The Post’s omission of these facts does not seem to be mere negligence.

Do the arrest warrants give credence to accusations against the ICC?

The editorial also claims that the arrest warrants “undermine the ICC’s credibility and give credence to accusations of hypocrisy and selective prosecution”. This maliciously misrepresents the facts to intentionally deceive the readers.

There are indeed longstanding, well substantiated and almost undisputed accusations but not of a bias against countries like Israel. During the first 20 years of its operation, the court sought to prosecute people solely from the African continent. As a result, it was criticised for having an “Africa problem” and channelling the “assertion of neocolonial domination”.

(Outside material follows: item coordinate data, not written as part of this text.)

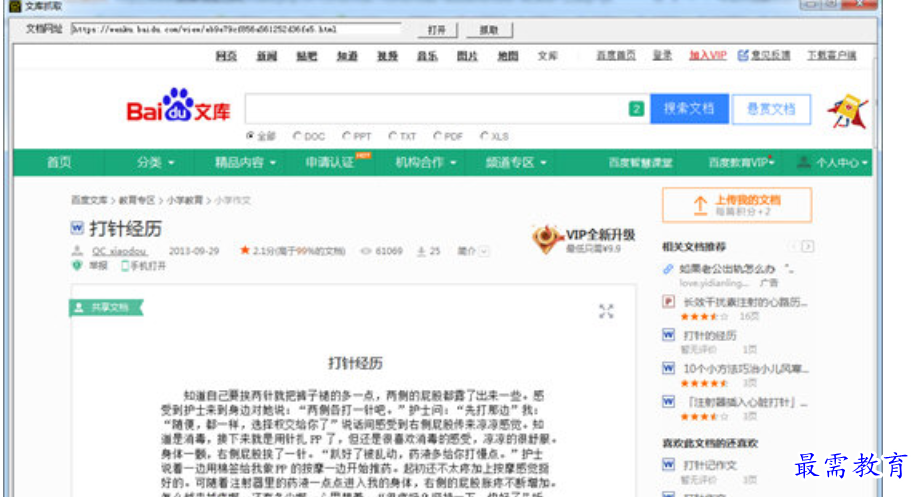Click the mascot icon beside 悬赏文档

click(846, 112)
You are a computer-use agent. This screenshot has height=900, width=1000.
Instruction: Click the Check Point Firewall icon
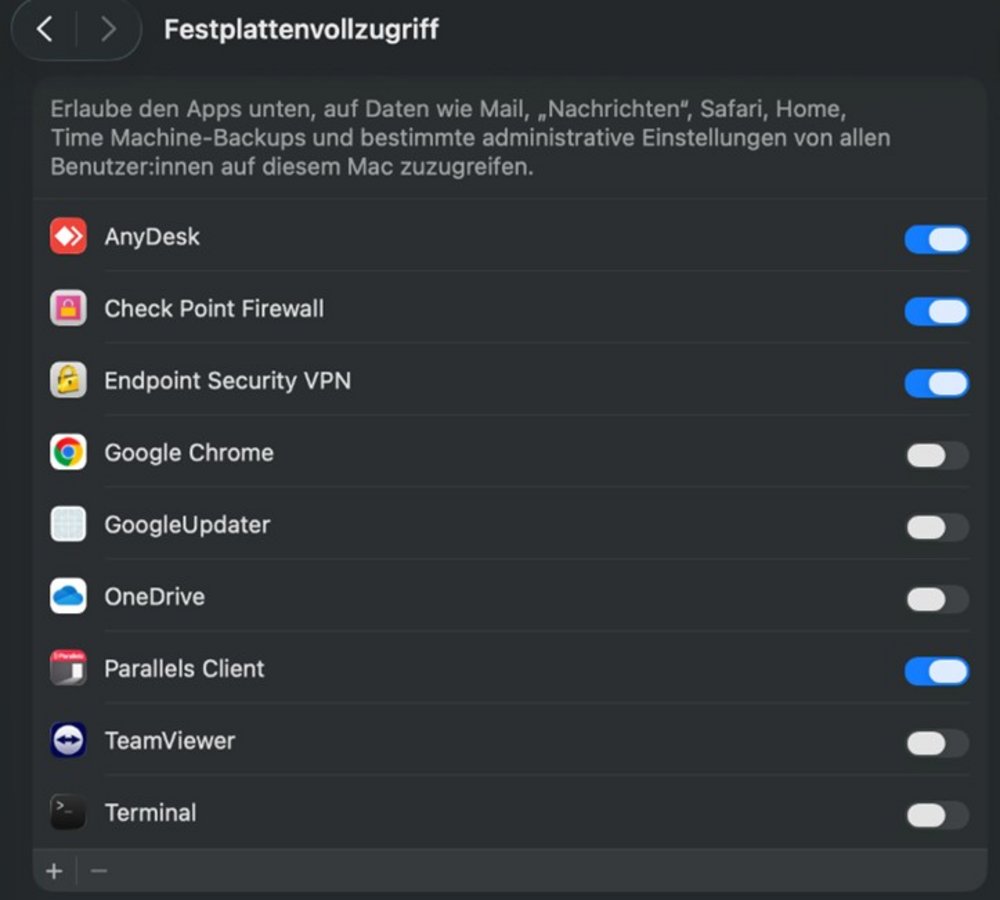(68, 309)
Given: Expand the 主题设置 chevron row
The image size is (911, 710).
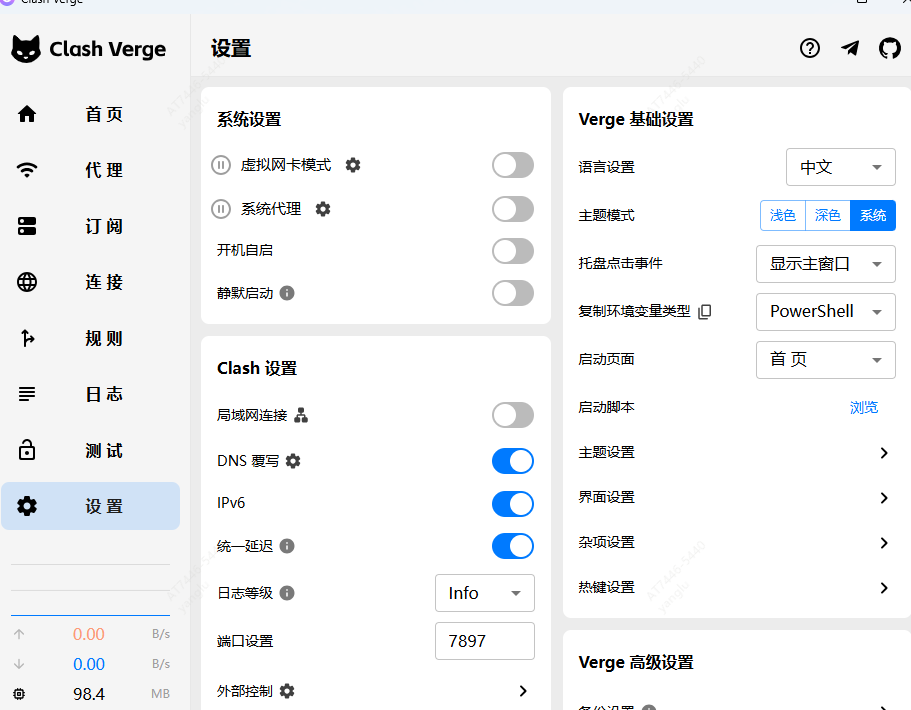Looking at the screenshot, I should click(883, 453).
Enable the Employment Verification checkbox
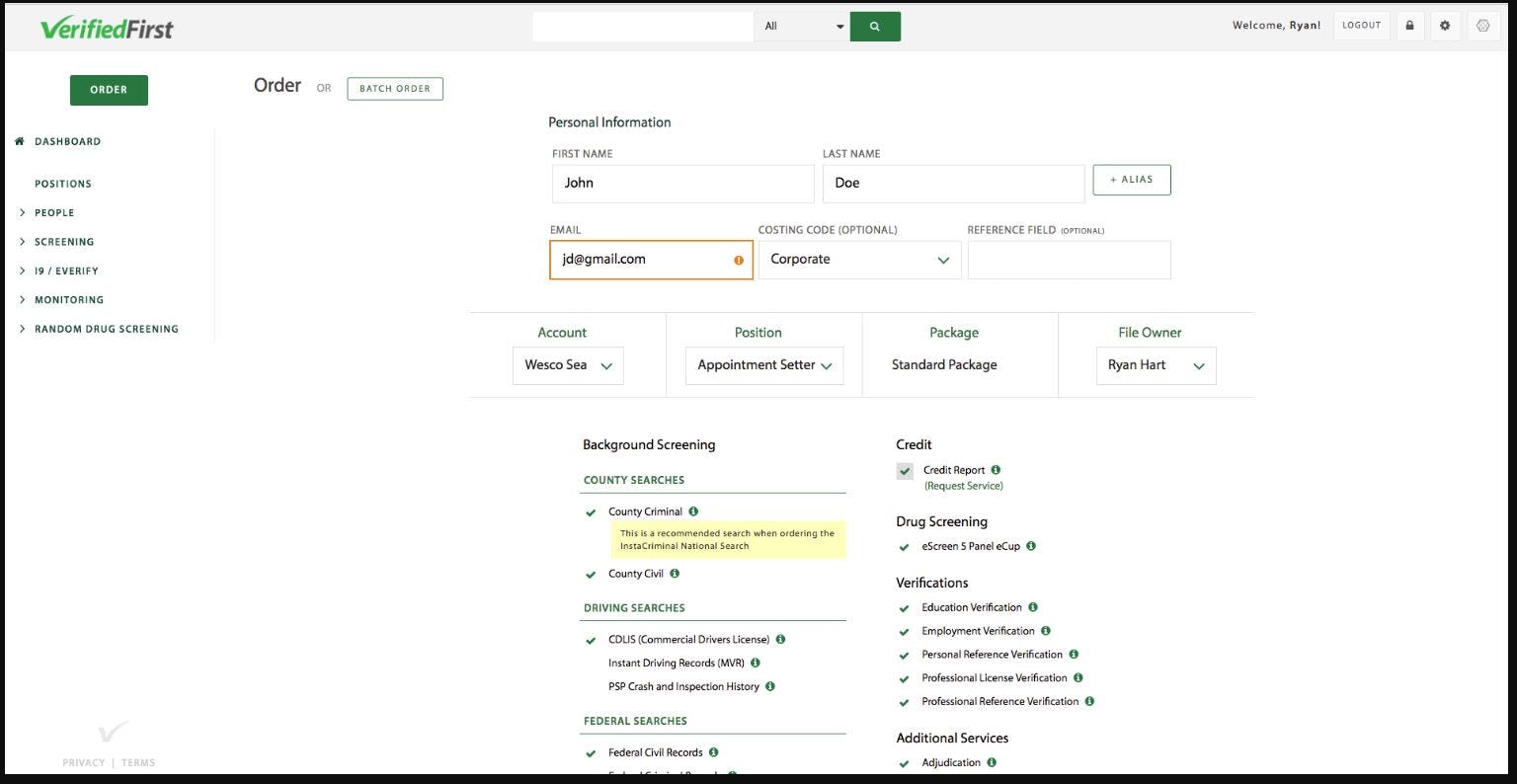1517x784 pixels. pos(904,631)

The ICC’s negligence regarding Western armies’ atrocities was consistently brought up, especially in relation to Palestine, Iraq and Afghanistan. As Valentina Azarova and Triestino Mariniello and I have previously argued in two articles, the court’s action on crimes committed against Palestinians could help it redress its problems with effectiveness and legitimacy.

As a legal scholar, I have not come across any rigorously justified accusation against the court that it is biased against “elected leaders” of “democratic states”, as the Post suggests. US attacks on the ICC – starting with the 2002 Hague Invasion Act, which threatens US invasion of any state complying with an ICC arrest warrant for US citizens – have been crude expressions of US hegemony and unpolished thuggery.

Israel itself has engaged in similar activities, as an investigation by +972 Magazine, the Local Call and The Guardian revealed in May. According to these publications, Israel ran a nine-year, state-orchestrated espionage and intimidation campaign against the ICC to shield its nationals from prosecution.

In the end, even in its decision to proceed with prosecution in the Palestine file, the ICC is doing the bare minimum of what it should be. And it is not its “bias” – as The Washington Post argues – that compels it to act, but rather the Israeli conduct – its magnitude, degree of cruelty and unprecedented availability of conclusive evidence.

The views expressed in this article are the author’s own and do not necessarily reflect Al Jazeera’s editorial stance.